━━━ Given data ━━━
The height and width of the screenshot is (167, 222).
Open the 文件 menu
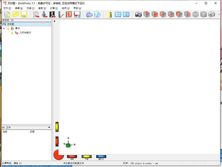pos(6,8)
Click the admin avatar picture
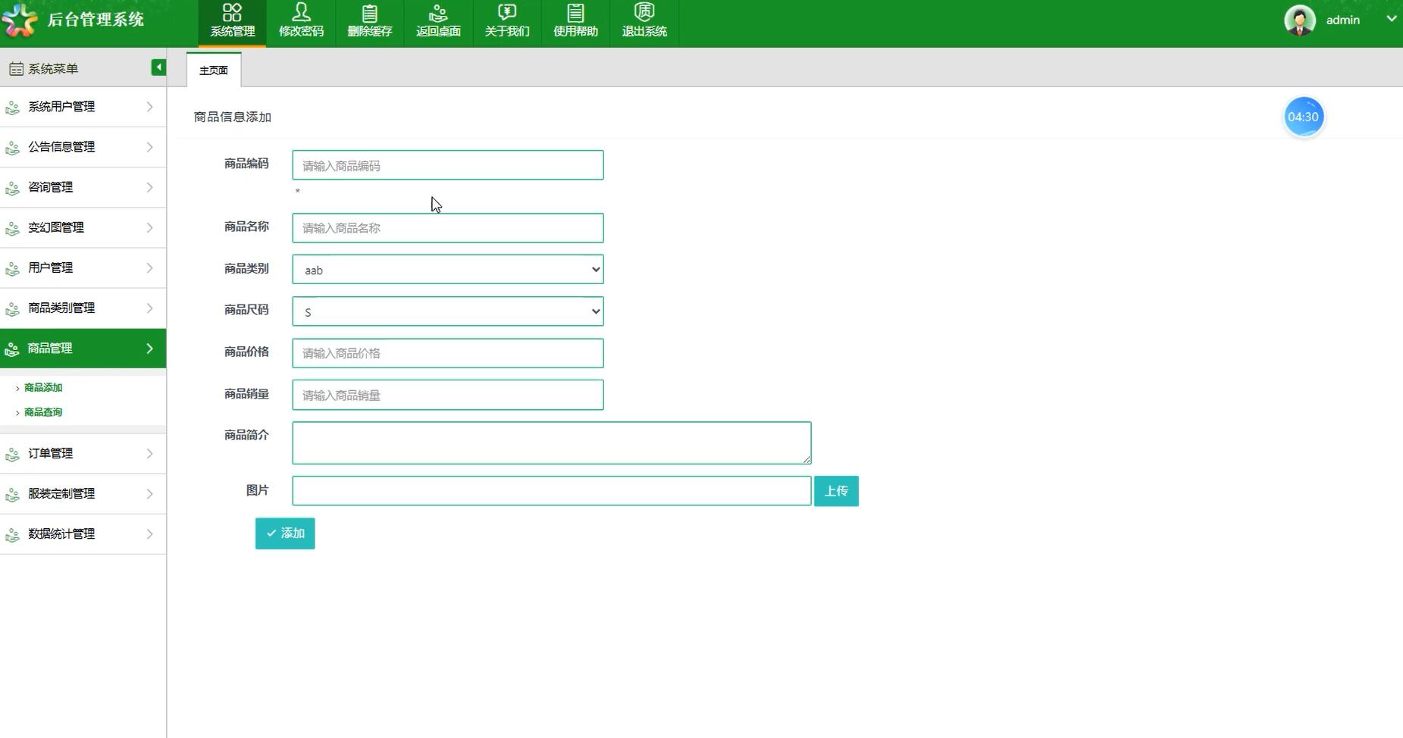 point(1299,20)
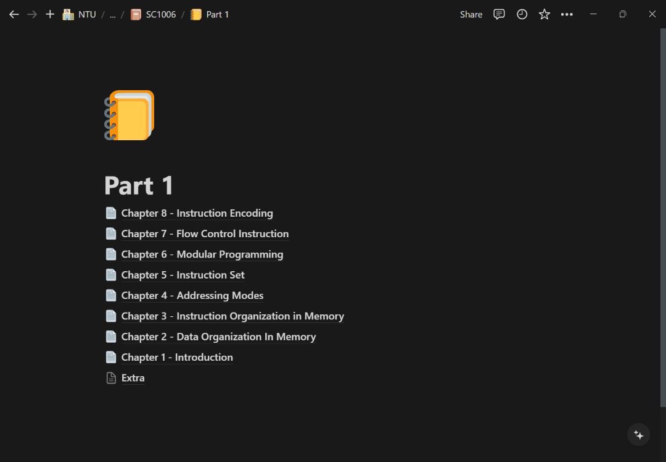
━━━
▶ What you should do
Each line of the data needs to be output exactly, with any image excluded.

▶ Answer section
The height and width of the screenshot is (167, 222).
Open the 文件 menu
pos(6,8)
Click the admin avatar picture
 point(1299,20)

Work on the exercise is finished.